AIM OF THE TASK
Each line from the one that holds "Click Select for crew TOH SEH LEE" to the end of the entries is to be given again exactly. Do not include pictures.

MATERIAL PROVIDED
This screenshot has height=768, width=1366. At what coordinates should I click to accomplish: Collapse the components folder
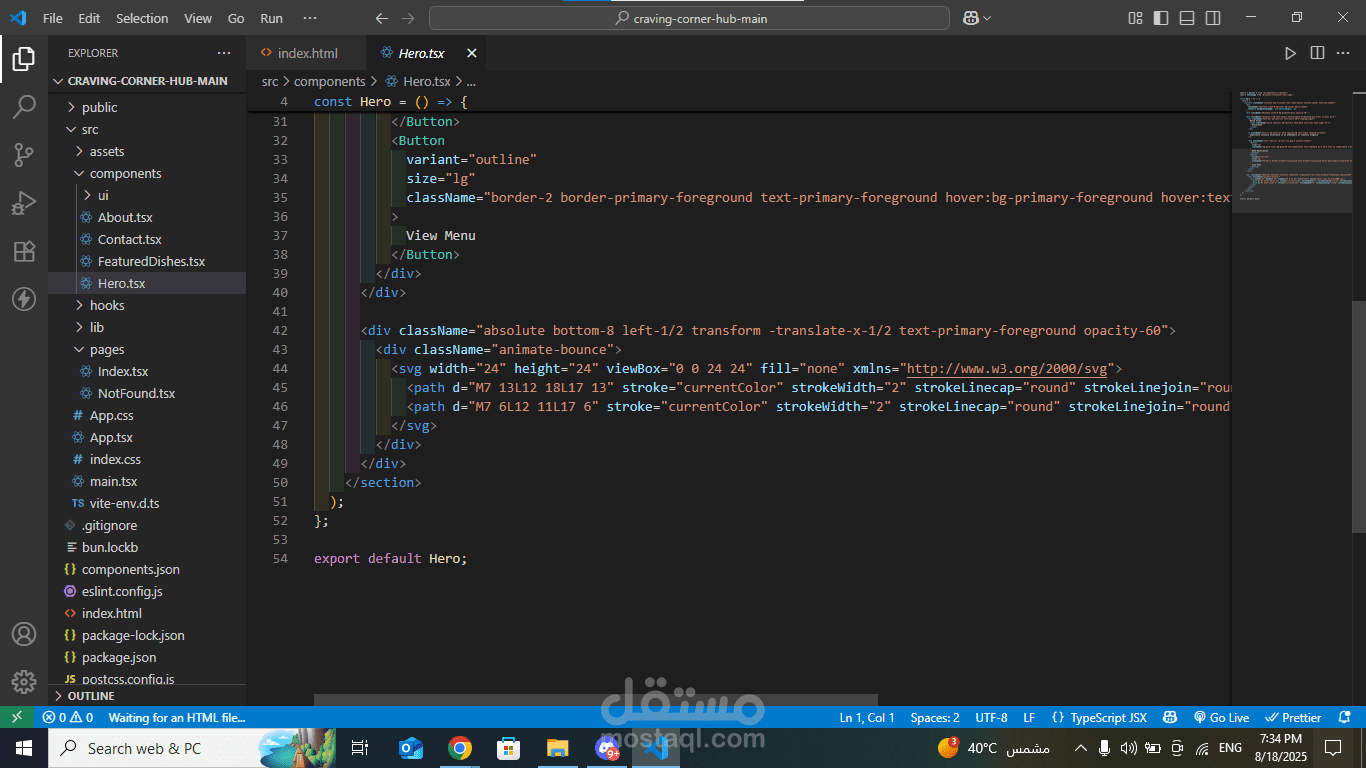coord(125,173)
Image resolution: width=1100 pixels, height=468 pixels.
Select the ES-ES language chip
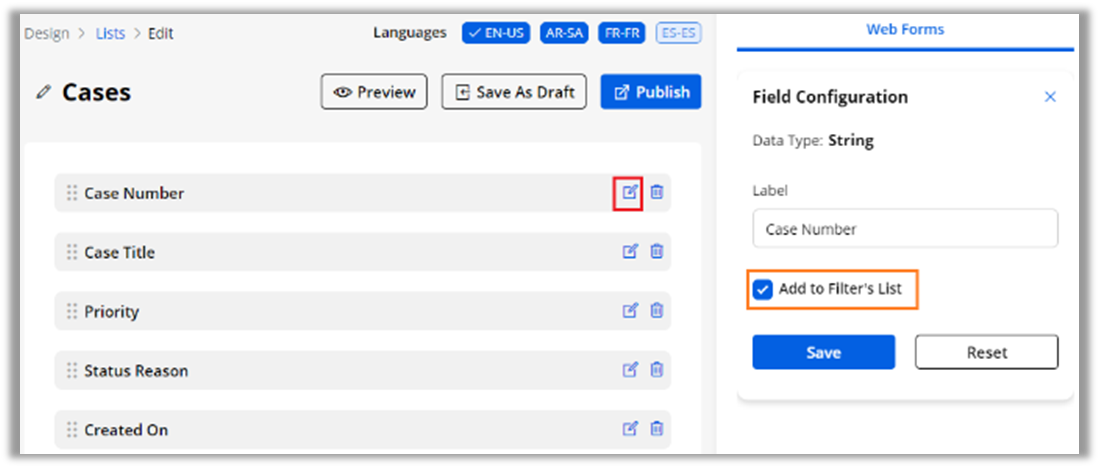678,33
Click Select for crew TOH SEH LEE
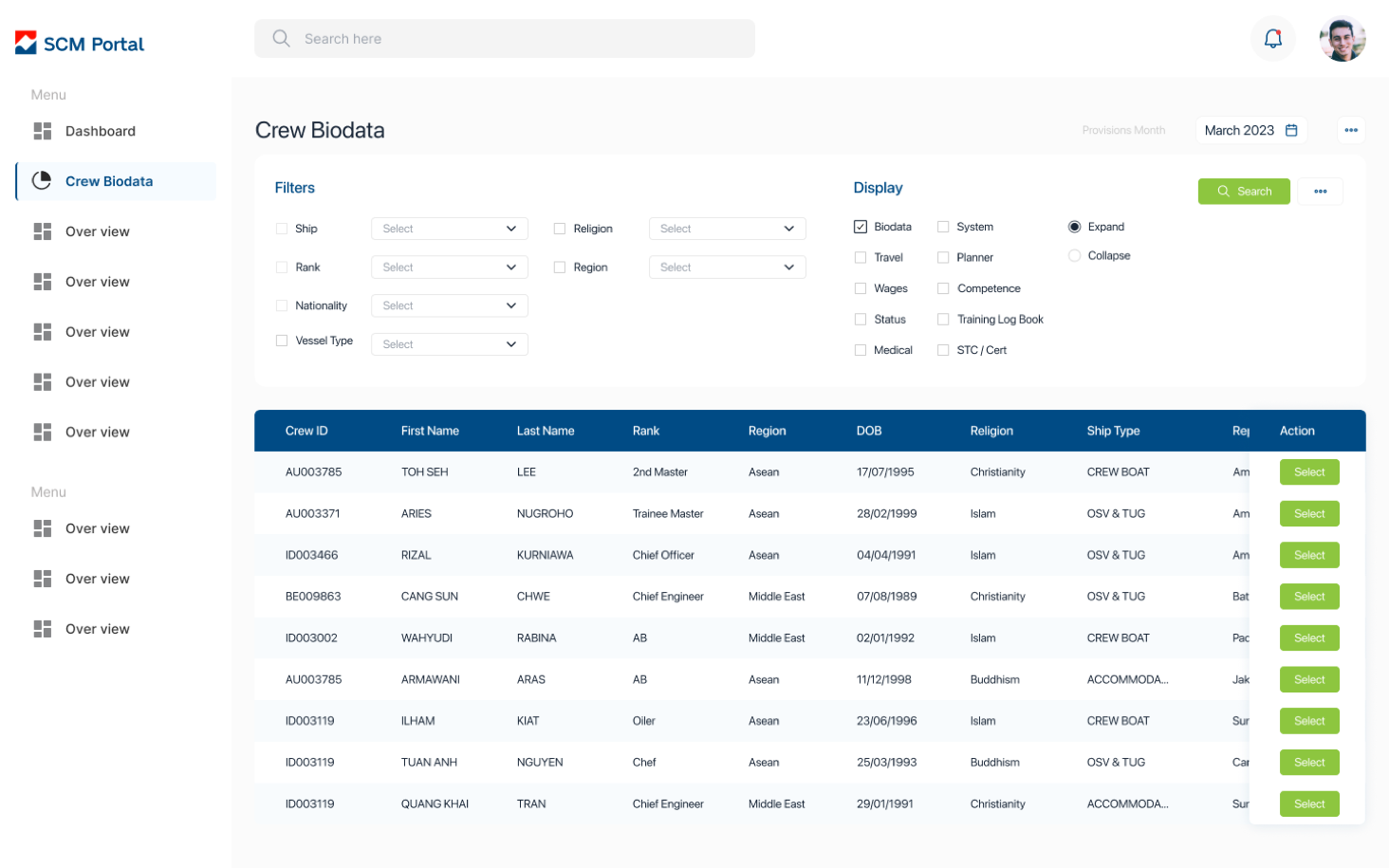This screenshot has width=1389, height=868. pos(1308,472)
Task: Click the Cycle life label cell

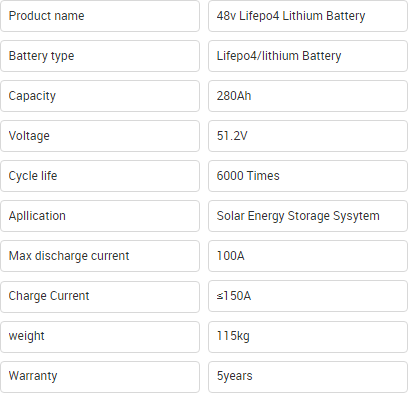Action: pos(100,176)
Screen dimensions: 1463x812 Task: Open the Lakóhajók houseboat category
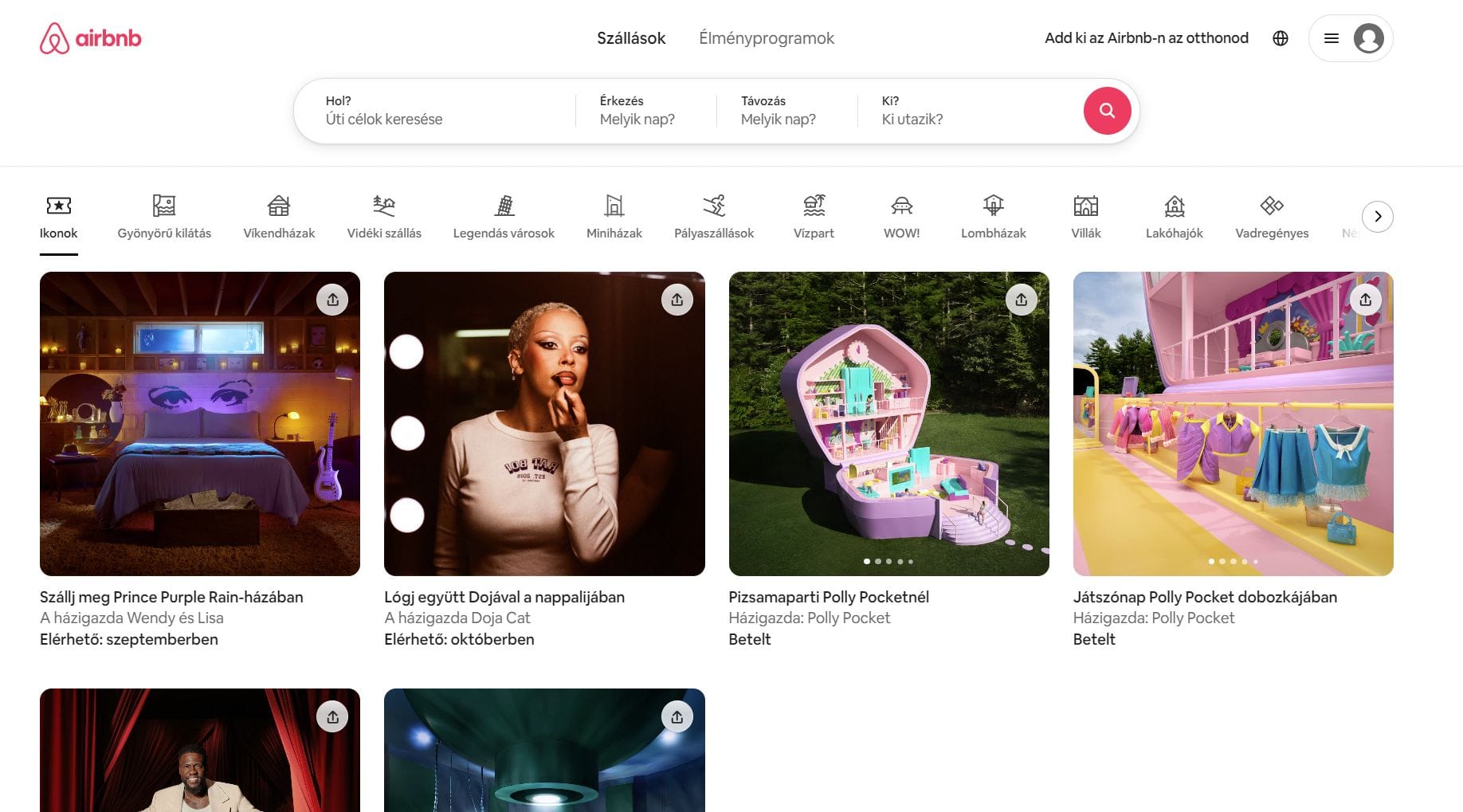coord(1174,216)
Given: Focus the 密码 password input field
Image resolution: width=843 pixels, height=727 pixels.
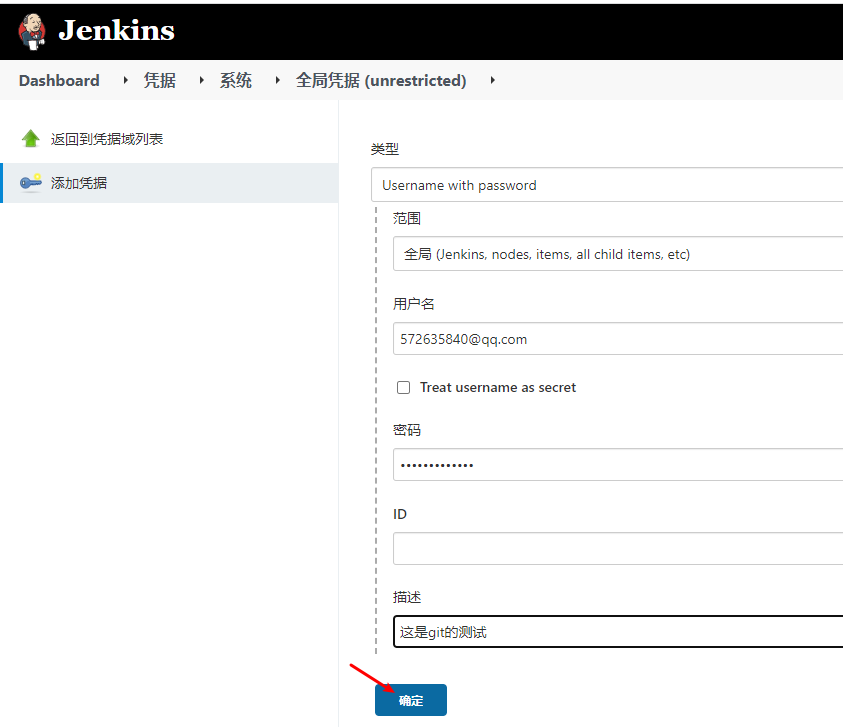Looking at the screenshot, I should pyautogui.click(x=620, y=464).
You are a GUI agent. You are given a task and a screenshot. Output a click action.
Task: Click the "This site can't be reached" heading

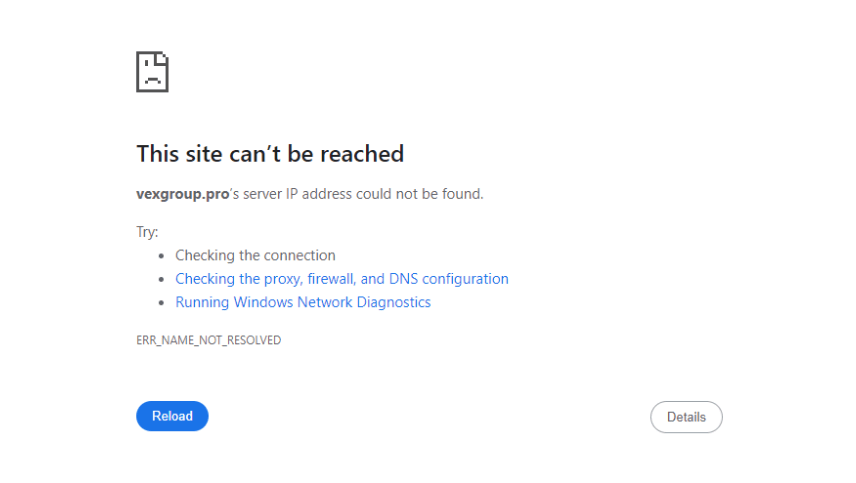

FINISHED TASK
Click Select for crew TOH SEH LEE
This screenshot has width=1389, height=868. pos(1308,472)
Task: Click the Cycle life label cell

Action: pos(100,176)
Screen dimensions: 1463x812 Task: Open the Lakóhajók houseboat category
coord(1174,216)
Given: Focus the 密码 password input field
Image resolution: width=843 pixels, height=727 pixels.
Looking at the screenshot, I should pyautogui.click(x=620, y=464).
You are a GUI agent. You are given a task and a screenshot. Output a click action.
Task: Click the "This site can't be reached" heading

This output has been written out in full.